Species differ as to the extent of their diversity. Some species consist of a single population of a few individuals – these are often endangered species. Others have wide ranges and a rich population structure. This situation tempted authors to name subspecies. However, it is often not objectively defined within-species diversity which motivated authors to define subspecies, but national or local research traditions, and the resources available for sampling specimens over large areas, and curate them. Thus, Berg (1965) established numerous subspecies and even lower taxa for the fishes of adjacent lakes and rivers of the former Soviet Union, while subspecies are rarely proposed by taxonomists working on the many coral reef species of the Indo-Pacific, although their distribution spans thousands of kilometres with many populations and limited gene-flow.
The common names of fish are what most people know about most fish. Thus, capturing the common names of fish in various languages captures most of what people who speak these languages know about fish. For this reason, FishBase includes over 260,000 names of fish in over 200 languages, ranging from widespread languages such as English or Spanish, to languages spoken by few speakers, such as Haida in Haida Gwaii, British Columbia. Anthropologists, notably Berlin (1965), have established that essentially all ethnic groups in the world spontaneously differentiate a similar number (about 500) of 'kinds' of organisms, the kinds roughly corresponding to genera, with important species being named, as well as some of their life history stages.
The sounds in fish names also generate interesting patterns. Thus, small fishes tend to have names containing high pitch sounds such as 'i' or 'ee', while large fish tend to have names with lower pitch sounds, such as 'a', or 'aa' (Berlin 1992; Palomares et al. 1999).
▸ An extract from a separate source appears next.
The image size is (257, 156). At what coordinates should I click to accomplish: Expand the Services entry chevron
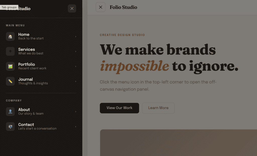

Identify a language with at least 50 different common names in FishBase. Relate the number of species with i/ee sounds in their names against the maximum length reported for those species, i.e., test the occurrence of a sound-size association for fish in the language in question. [Hints: use the Information by country/island search to get a list of common names (and the corresponding scientific names) by language; get maximum size information from the Species Summary page and see item (5) of www.f ishbase.org/Tips.htm on how to export data to a spreadsheet (Excel format) for further analysis.]
Find from FishBase, using search by Common Name, some blind species and some species that have the ability to 'fly' out of the water and the ability to 'walk' on land. [Hint: common names of species often contain the word that describes special abilities, characters or traits].